EXERCISE INSTRUCTIONS:
Output the whole listing again, exactly as it reads.

DATASET EXCERPTS:
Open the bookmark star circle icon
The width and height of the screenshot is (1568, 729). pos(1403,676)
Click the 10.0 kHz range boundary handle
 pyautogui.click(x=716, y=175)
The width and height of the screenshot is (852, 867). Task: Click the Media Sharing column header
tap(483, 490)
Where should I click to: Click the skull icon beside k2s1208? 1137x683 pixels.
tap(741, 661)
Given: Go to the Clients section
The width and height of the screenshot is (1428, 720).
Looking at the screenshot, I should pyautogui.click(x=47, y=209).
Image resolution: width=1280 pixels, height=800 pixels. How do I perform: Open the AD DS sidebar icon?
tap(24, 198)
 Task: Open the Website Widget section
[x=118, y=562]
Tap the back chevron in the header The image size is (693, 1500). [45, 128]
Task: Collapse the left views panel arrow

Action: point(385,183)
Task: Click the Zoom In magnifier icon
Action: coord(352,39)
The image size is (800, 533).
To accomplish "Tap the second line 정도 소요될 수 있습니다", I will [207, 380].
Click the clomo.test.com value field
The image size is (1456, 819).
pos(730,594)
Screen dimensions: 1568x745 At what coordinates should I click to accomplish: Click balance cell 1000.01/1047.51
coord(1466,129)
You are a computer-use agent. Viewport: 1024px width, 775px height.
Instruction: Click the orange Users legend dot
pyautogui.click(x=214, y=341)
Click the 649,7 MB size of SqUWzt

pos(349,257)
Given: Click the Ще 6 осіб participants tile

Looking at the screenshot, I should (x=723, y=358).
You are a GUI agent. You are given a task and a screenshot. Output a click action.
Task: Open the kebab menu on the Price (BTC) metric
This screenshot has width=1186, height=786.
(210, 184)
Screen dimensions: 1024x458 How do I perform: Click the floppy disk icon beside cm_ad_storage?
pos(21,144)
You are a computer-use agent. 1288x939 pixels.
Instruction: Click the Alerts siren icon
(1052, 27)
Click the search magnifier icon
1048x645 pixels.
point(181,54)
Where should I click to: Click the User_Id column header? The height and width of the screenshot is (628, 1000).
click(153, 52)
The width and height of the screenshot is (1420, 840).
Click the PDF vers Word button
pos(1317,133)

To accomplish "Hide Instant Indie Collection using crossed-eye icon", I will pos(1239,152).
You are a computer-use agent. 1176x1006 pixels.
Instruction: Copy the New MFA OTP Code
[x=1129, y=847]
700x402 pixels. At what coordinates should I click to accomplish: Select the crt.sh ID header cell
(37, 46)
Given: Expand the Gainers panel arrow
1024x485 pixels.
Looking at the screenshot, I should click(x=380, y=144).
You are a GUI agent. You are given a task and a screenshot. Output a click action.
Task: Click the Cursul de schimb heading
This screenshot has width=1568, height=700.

TASK RESULT:
Open the bookmark star circle icon
The width and height of the screenshot is (1568, 729). pos(1403,676)
Click the 10.0 kHz range boundary handle
 pyautogui.click(x=716, y=175)
The width and height of the screenshot is (852, 867). Task: Click the Media Sharing column header
tap(483, 490)
Where should I click to: Click the skull icon beside k2s1208? 1137x683 pixels.
tap(741, 661)
Given: Go to the Clients section
The width and height of the screenshot is (1428, 720).
Looking at the screenshot, I should pyautogui.click(x=47, y=209).
Image resolution: width=1280 pixels, height=800 pixels. How do I perform: Open the AD DS sidebar icon?
tap(24, 198)
 Task: Open the Website Widget section
[x=118, y=562]
Tap the back chevron in the header The image size is (693, 1500). [45, 128]
Task: Collapse the left views panel arrow

Action: point(385,183)
Task: Click the Zoom In magnifier icon
Action: coord(352,39)
The image size is (800, 533).
To accomplish "Tap the second line 정도 소요될 수 있습니다", I will [207, 380].
Click the clomo.test.com value field
The image size is (1456, 819).
pos(730,594)
Screen dimensions: 1568x745 At what coordinates should I click to accomplish: Click balance cell 1000.01/1047.51
coord(1466,129)
You are a computer-use agent. Viewport: 1024px width, 775px height.
Instruction: Click the orange Users legend dot
pyautogui.click(x=214, y=341)
Click the 649,7 MB size of SqUWzt

pos(349,257)
Given: Click the Ще 6 осіб participants tile

Looking at the screenshot, I should (x=723, y=358).
You are a GUI agent. You are given a task and a screenshot. Output a click action.
Task: Open the kebab menu on the Price (BTC) metric
This screenshot has width=1186, height=786.
(210, 184)
Screen dimensions: 1024x458 How do I perform: Click the floppy disk icon beside cm_ad_storage?
pos(21,144)
You are a computer-use agent. 1288x939 pixels.
Instruction: Click the Alerts siren icon
(1052, 27)
Click the search magnifier icon
1048x645 pixels.
point(181,54)
Where should I click to: Click the User_Id column header? The height and width of the screenshot is (628, 1000).
click(153, 52)
The width and height of the screenshot is (1420, 840).
Click the PDF vers Word button
pos(1317,133)

To accomplish "Hide Instant Indie Collection using crossed-eye icon", I will pos(1239,152).
You are a computer-use agent. 1176x1006 pixels.
Instruction: Copy the New MFA OTP Code
[x=1129, y=847]
700x402 pixels. At what coordinates should I click to accomplish: Select the crt.sh ID header cell
(37, 46)
Given: Expand the Gainers panel arrow
1024x485 pixels.
Looking at the screenshot, I should click(x=380, y=144).
You are a GUI agent. You are given a task and a screenshot. Output a click action.
Task: Click the Cursul de schimb heading
This screenshot has width=1568, height=700.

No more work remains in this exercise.